BRIEF: What follows is a set of records; copy all of it exactly.

··· EXTRACTED MATERIAL ···

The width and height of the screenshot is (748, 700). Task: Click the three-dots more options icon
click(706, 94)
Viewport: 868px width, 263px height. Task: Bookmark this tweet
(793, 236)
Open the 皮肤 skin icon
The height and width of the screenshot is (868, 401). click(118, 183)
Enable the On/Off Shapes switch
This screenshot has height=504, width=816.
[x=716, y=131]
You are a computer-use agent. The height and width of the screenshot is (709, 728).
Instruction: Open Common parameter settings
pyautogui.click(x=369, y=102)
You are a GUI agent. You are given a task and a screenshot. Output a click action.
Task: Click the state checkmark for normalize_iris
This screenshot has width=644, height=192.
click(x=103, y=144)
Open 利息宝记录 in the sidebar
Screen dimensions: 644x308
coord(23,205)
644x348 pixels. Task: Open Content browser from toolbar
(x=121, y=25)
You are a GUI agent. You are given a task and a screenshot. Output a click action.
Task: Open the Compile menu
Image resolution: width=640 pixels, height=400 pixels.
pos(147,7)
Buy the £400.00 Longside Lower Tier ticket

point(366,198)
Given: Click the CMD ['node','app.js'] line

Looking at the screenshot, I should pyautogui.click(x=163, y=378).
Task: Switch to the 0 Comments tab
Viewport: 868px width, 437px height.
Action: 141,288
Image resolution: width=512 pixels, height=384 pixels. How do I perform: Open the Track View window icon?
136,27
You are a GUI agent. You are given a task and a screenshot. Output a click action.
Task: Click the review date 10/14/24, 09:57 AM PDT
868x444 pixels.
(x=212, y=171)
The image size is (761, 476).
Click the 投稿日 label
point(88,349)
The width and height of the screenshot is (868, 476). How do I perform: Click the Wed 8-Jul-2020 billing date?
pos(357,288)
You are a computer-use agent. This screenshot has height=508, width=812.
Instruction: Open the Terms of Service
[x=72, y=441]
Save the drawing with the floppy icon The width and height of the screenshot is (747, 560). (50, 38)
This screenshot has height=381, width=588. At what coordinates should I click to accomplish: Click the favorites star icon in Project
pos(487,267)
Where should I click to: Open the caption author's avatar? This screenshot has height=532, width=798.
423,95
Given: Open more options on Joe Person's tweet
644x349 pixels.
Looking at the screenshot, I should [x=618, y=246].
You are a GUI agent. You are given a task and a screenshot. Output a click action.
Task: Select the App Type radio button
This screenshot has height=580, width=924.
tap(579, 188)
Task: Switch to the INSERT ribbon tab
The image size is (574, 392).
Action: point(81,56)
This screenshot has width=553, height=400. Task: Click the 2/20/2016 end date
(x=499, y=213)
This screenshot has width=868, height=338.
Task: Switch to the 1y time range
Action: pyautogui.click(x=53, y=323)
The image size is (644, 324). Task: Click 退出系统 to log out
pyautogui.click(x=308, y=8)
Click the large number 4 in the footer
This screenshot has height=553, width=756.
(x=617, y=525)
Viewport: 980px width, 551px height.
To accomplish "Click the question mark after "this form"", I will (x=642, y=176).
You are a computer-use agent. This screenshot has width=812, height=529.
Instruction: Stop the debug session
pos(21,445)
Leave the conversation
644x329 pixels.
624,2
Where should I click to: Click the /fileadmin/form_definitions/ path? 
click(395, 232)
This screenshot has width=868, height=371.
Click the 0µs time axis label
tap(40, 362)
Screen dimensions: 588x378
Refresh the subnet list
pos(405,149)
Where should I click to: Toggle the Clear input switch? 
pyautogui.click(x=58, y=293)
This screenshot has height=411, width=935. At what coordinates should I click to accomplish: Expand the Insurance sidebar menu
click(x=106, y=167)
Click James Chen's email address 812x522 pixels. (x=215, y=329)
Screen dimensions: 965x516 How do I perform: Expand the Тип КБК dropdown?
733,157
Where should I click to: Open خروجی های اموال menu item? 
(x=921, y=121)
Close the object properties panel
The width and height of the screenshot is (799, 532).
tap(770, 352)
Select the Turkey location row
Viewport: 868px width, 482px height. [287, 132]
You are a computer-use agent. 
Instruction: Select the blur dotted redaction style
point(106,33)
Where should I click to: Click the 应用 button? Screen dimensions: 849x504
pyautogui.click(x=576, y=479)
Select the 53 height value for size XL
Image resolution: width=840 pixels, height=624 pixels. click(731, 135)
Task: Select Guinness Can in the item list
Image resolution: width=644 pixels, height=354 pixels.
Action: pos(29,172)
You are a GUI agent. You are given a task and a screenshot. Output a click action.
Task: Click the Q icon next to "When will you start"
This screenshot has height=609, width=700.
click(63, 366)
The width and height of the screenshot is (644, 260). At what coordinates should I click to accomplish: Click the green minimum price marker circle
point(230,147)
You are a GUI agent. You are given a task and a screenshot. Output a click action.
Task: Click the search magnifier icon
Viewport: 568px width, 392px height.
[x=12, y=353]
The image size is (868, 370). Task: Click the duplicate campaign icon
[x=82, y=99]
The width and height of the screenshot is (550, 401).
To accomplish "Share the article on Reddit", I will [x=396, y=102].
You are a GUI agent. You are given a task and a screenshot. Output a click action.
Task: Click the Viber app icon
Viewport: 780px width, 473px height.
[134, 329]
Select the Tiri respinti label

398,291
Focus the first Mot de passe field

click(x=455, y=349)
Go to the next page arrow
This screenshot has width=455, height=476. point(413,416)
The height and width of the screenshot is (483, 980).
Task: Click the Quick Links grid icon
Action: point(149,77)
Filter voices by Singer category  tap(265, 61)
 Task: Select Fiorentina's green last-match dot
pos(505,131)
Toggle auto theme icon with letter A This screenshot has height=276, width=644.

···

RESULT OF THE EXERCISE:
The width and height of the screenshot is (748, 700). Task: Click the three-dots more options icon
click(706, 94)
Viewport: 868px width, 263px height. Task: Bookmark this tweet
(793, 236)
Open the 皮肤 skin icon
The height and width of the screenshot is (868, 401). click(118, 183)
Enable the On/Off Shapes switch
This screenshot has height=504, width=816.
[x=716, y=131]
You are a computer-use agent. The height and width of the screenshot is (709, 728).
Instruction: Open Common parameter settings
pyautogui.click(x=369, y=102)
You are a GUI agent. You are given a task and a screenshot. Output a click action.
Task: Click the state checkmark for normalize_iris
This screenshot has width=644, height=192.
click(x=103, y=144)
Open 利息宝记录 in the sidebar
Screen dimensions: 644x308
coord(23,205)
644x348 pixels. Task: Open Content browser from toolbar
(x=121, y=25)
You are a GUI agent. You are given a task and a screenshot. Output a click action.
Task: Open the Compile menu
Image resolution: width=640 pixels, height=400 pixels.
pos(147,7)
Buy the £400.00 Longside Lower Tier ticket

point(366,198)
Given: Click the CMD ['node','app.js'] line

Looking at the screenshot, I should pyautogui.click(x=163, y=378).
Task: Switch to the 0 Comments tab
Viewport: 868px width, 437px height.
Action: 141,288
Image resolution: width=512 pixels, height=384 pixels. How do I perform: Open the Track View window icon?
136,27
You are a GUI agent. You are given a task and a screenshot. Output a click action.
Task: Click the review date 10/14/24, 09:57 AM PDT
868x444 pixels.
(x=212, y=171)
The image size is (761, 476).
Click the 投稿日 label
point(88,349)
The width and height of the screenshot is (868, 476). How do I perform: Click the Wed 8-Jul-2020 billing date?
pos(357,288)
You are a computer-use agent. This screenshot has height=508, width=812.
Instruction: Open the Terms of Service
[x=72, y=441]
Save the drawing with the floppy icon The width and height of the screenshot is (747, 560). (50, 38)
This screenshot has height=381, width=588. At what coordinates should I click to accomplish: Click the favorites star icon in Project
pos(487,267)
Where should I click to: Open the caption author's avatar? This screenshot has height=532, width=798.
423,95
Given: Open more options on Joe Person's tweet
644x349 pixels.
Looking at the screenshot, I should [x=618, y=246].
You are a GUI agent. You are given a task and a screenshot. Output a click action.
Task: Select the App Type radio button
This screenshot has height=580, width=924.
tap(579, 188)
Task: Switch to the INSERT ribbon tab
The image size is (574, 392).
Action: point(81,56)
This screenshot has width=553, height=400. Task: Click the 2/20/2016 end date
(x=499, y=213)
This screenshot has width=868, height=338.
Task: Switch to the 1y time range
Action: pyautogui.click(x=53, y=323)
The image size is (644, 324). Task: Click 退出系统 to log out
pyautogui.click(x=308, y=8)
Click the large number 4 in the footer
This screenshot has height=553, width=756.
(x=617, y=525)
Viewport: 980px width, 551px height.
To accomplish "Click the question mark after "this form"", I will (x=642, y=176).
You are a computer-use agent. This screenshot has width=812, height=529.
Instruction: Stop the debug session
pos(21,445)
Leave the conversation
644x329 pixels.
624,2
Where should I click to: Click the /fileadmin/form_definitions/ path? 
click(395, 232)
This screenshot has width=868, height=371.
Click the 0µs time axis label
tap(40, 362)
Screen dimensions: 588x378
Refresh the subnet list
pos(405,149)
Where should I click to: Toggle the Clear input switch? 
pyautogui.click(x=58, y=293)
This screenshot has height=411, width=935. At what coordinates should I click to accomplish: Expand the Insurance sidebar menu
click(x=106, y=167)
Click James Chen's email address 812x522 pixels. (x=215, y=329)
Screen dimensions: 965x516 How do I perform: Expand the Тип КБК dropdown?
733,157
Where should I click to: Open خروجی های اموال menu item? 
(x=921, y=121)
Close the object properties panel
The width and height of the screenshot is (799, 532).
tap(770, 352)
Select the Turkey location row
Viewport: 868px width, 482px height. [287, 132]
You are a computer-use agent. 
Instruction: Select the blur dotted redaction style
point(106,33)
Where should I click to: Click the 应用 button? Screen dimensions: 849x504
pyautogui.click(x=576, y=479)
Select the 53 height value for size XL
Image resolution: width=840 pixels, height=624 pixels. click(731, 135)
Task: Select Guinness Can in the item list
Image resolution: width=644 pixels, height=354 pixels.
Action: pos(29,172)
You are a GUI agent. You are given a task and a screenshot. Output a click action.
Task: Click the Q icon next to "When will you start"
This screenshot has height=609, width=700.
click(63, 366)
The width and height of the screenshot is (644, 260). At what coordinates should I click to accomplish: Click the green minimum price marker circle
point(230,147)
You are a GUI agent. You are given a task and a screenshot. Output a click action.
Task: Click the search magnifier icon
Viewport: 568px width, 392px height.
[x=12, y=353]
The image size is (868, 370). Task: Click the duplicate campaign icon
[x=82, y=99]
The width and height of the screenshot is (550, 401).
To accomplish "Share the article on Reddit", I will [x=396, y=102].
You are a GUI agent. You are given a task and a screenshot. Output a click action.
Task: Click the Viber app icon
Viewport: 780px width, 473px height.
[134, 329]
Select the Tiri respinti label

398,291
Focus the first Mot de passe field

click(x=455, y=349)
Go to the next page arrow
This screenshot has width=455, height=476. point(413,416)
The height and width of the screenshot is (483, 980).
Task: Click the Quick Links grid icon
Action: point(149,77)
Filter voices by Singer category  tap(265, 61)
 Task: Select Fiorentina's green last-match dot
pos(505,131)
Toggle auto theme icon with letter A This screenshot has height=276, width=644.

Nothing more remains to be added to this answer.